+++ PAGE +++
Catholic Culture Liturgical Living
Catholic Culture Liturgical Living

A Religion the New York Times Can Love

by Donna Steichen

Description

Once the darling of Catholic liberals, Hans Küng has moved on to fashion a new sort of faith. As the 1990s dawned, Hans Küng inaugurated a new career in affiliation with the United Nations, helping to design for the world a post-modern civil religion that would meet the criteria of, say, the New York Times.

Larger Work

The Catholic World Report

Pages

39 - 43

Publisher & Date

Ignatius Press, San Francisco, CA, July 2005

Twenty-five years ago, his book jackets called Father Hans Küng "the most prominent Catholic theologian living today." As his posture toward the Church grew more and more contentious, qualifiers were inserted to stress his controversial status. Today, shorn of the title of "Catholic" theologian, dismissed by orthodox Catholic academics, his books unused in seminary curricula, he is officially alienated from Catholic scholarly life.

In place of his lost profession, Küng has achieved a notable second career designing a minimalist world religion. Best known as president of the Global Ethic Foundation in Tubingen, Germany, he travels the world promoting the syncretist cause.

Recently, he spoke at the University of Santa Clara in San Jose, California, about common themes found in the world's major religions, and the need to bolster his Declaration of a Global Ethic (he wrote it in 1993 for the Parliament of the World's Religions) with a companion declaration of human responsibilities (he drafted it for the InterAction Council in 1997.)

Two days later, on April 2, Pope John Paul II died. In the conclave that followed, Küng's old colleague Joseph Ratzinger was elevated to the most important post in the world: Vicar of Christ, head of the billion-member Church that once seemed Küng's own milieu.
+++ EXERCISE MATERIALS +++
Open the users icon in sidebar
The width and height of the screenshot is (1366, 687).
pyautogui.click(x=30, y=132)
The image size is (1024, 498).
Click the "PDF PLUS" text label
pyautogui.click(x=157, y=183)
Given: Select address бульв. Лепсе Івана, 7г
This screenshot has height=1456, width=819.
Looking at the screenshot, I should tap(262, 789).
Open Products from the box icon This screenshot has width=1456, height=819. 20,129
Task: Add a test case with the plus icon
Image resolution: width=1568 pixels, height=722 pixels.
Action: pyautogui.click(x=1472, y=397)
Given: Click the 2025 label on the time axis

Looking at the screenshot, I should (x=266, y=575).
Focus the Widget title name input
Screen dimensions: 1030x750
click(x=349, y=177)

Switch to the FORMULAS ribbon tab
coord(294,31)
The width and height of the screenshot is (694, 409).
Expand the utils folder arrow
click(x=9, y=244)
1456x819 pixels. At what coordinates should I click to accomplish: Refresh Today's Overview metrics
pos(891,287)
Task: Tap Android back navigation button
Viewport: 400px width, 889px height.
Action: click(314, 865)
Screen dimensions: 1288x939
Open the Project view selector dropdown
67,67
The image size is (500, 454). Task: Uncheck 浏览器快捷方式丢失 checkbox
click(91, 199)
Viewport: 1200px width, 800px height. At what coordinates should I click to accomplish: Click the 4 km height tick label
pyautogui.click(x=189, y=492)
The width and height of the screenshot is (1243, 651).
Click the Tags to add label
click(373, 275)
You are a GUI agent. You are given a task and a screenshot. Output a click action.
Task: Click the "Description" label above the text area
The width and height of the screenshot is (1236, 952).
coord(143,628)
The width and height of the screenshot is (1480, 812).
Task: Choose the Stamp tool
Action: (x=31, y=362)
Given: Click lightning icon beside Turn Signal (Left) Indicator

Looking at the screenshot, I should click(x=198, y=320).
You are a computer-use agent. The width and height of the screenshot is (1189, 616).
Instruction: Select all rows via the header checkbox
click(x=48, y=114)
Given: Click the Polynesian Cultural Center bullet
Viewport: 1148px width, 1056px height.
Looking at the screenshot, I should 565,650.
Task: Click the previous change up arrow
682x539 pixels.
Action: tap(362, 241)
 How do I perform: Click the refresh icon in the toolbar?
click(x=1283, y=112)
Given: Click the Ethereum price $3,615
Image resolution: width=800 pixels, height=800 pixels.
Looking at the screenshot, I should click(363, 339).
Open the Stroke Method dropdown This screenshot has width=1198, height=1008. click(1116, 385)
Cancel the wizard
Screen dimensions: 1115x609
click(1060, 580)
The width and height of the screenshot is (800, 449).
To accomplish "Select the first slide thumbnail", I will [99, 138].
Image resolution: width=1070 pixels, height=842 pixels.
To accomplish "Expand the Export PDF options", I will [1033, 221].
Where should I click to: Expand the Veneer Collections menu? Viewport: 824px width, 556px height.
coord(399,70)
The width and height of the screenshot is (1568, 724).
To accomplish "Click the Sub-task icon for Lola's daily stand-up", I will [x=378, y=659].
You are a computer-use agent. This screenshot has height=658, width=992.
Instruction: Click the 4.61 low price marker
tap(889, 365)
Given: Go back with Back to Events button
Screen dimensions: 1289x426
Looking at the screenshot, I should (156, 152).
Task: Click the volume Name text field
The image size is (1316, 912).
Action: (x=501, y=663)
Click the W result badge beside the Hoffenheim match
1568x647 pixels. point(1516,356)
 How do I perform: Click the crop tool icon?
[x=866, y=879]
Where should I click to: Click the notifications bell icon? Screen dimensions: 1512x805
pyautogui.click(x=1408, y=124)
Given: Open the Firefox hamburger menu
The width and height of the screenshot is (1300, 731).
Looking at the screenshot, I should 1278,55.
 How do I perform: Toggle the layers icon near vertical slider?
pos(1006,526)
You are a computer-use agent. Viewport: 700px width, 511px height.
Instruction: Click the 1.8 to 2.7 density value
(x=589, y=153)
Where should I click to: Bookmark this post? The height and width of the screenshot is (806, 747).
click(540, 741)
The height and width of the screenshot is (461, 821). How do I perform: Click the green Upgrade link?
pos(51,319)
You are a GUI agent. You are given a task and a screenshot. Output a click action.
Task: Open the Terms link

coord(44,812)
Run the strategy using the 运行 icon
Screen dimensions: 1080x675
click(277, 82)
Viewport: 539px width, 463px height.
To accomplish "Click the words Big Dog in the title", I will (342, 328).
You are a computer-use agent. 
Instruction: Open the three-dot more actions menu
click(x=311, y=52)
+++
### DIRECTIONS
a: In the article about Hans Küng, which organization is he best known as president of?
b: In the listing, take everything from the line containing "Where should I click to: Expand" down to the line containing "tap(889, 365)" and write it out again with "Veneer" changed to "Laminate". Return only those lines.

### RESULTS FOR EACH TASK
a: The Global Ethic Foundation in Tubingen, Germany.

b:
Where should I click to: Expand the Laminate Collections menu? Viewport: 824px width, 556px height.
coord(399,70)
The width and height of the screenshot is (1568, 724).
To accomplish "Click the Sub-task icon for Lola's daily stand-up", I will [x=378, y=659].
You are a computer-use agent. This screenshot has height=658, width=992.
Instruction: Click the 4.61 low price marker
tap(889, 365)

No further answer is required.